Reproduce word for word every line of the entries below, from the line containing "絵葉書「箱根温泉所 堂ヶ島」 (81, 1364)" through the final line, and nothing else.

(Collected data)
------------------------------------

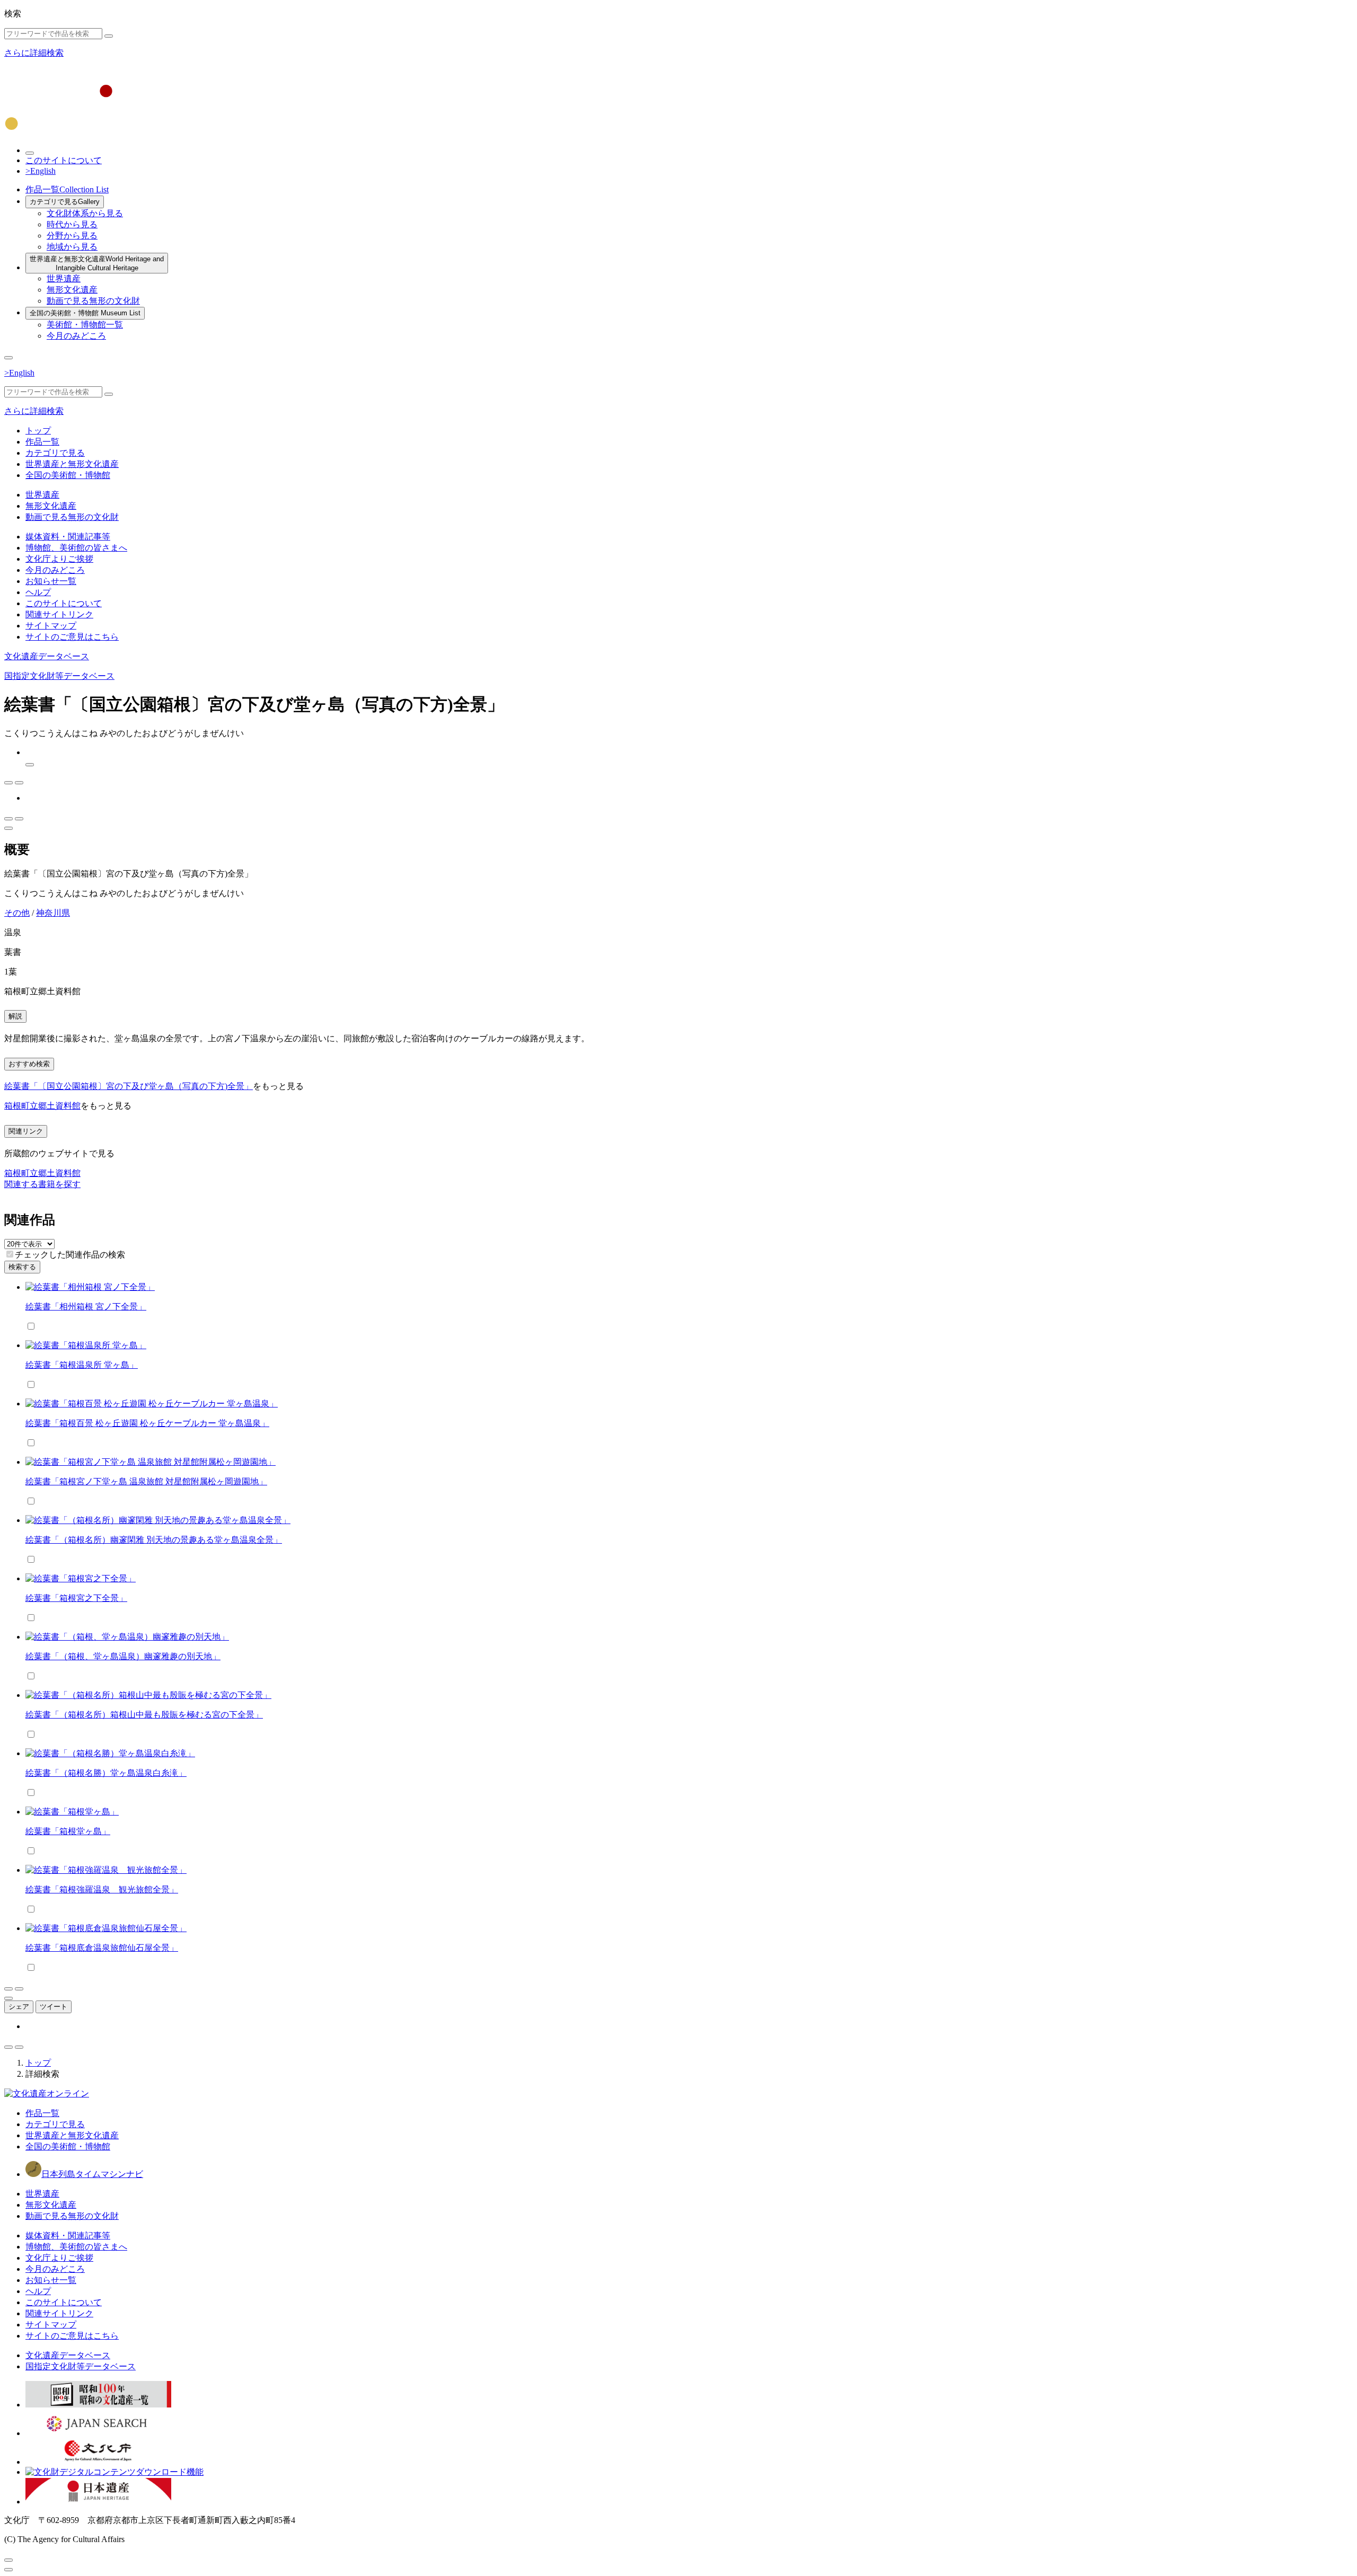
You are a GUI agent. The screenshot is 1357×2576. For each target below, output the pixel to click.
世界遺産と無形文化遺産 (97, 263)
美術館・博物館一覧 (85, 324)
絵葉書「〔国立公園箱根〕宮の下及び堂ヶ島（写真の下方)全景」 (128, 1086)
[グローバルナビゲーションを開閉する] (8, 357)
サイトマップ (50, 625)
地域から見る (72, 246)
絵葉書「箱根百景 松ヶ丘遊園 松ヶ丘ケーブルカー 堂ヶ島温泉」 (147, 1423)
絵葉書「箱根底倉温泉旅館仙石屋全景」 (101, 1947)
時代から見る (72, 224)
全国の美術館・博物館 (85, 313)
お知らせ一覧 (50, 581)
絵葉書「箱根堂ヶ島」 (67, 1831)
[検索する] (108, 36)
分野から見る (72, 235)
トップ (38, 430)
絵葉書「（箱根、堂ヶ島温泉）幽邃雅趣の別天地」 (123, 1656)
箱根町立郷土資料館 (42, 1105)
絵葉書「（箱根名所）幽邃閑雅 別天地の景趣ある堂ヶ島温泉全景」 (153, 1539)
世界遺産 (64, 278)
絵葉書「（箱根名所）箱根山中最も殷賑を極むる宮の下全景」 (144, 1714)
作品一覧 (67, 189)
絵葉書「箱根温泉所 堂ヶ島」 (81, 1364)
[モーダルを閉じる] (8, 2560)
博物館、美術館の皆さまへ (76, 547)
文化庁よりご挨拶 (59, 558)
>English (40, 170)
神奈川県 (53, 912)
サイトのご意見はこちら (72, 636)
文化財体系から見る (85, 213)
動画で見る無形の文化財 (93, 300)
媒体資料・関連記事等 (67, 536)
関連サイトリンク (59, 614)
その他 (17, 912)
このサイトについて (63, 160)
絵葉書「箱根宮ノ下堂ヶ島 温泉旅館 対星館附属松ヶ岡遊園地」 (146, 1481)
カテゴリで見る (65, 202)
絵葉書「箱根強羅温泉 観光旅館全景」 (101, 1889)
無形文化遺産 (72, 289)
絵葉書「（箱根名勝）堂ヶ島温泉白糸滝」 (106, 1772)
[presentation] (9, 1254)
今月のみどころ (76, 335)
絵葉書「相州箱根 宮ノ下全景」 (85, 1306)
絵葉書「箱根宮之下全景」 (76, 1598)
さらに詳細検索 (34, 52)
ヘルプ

------------------------------------

*Response to this task*:
絵葉書「箱根温泉所 堂ヶ島」 (81, 1364)
[モーダルを閉じる] (8, 2560)
博物館、美術館の皆さまへ (76, 547)
文化庁よりご挨拶 (59, 558)
>English (40, 170)
神奈川県 (53, 912)
サイトのご意見はこちら (72, 636)
文化財体系から見る (85, 213)
動画で見る無形の文化財 (93, 300)
媒体資料・関連記事等 (67, 536)
関連サイトリンク (59, 614)
その他 (17, 912)
このサイトについて (63, 160)
絵葉書「箱根宮ノ下堂ヶ島 温泉旅館 対星館附属松ヶ岡遊園地」 (146, 1481)
カテゴリで見る (65, 202)
絵葉書「箱根強羅温泉 観光旅館全景」 (101, 1889)
無形文化遺産 (72, 289)
絵葉書「（箱根名勝）堂ヶ島温泉白糸滝」 (106, 1772)
[presentation] (9, 1254)
今月のみどころ (76, 335)
絵葉書「相州箱根 宮ノ下全景」 (85, 1306)
絵葉書「箱根宮之下全景」 (76, 1598)
さらに詳細検索 (34, 52)
ヘルプ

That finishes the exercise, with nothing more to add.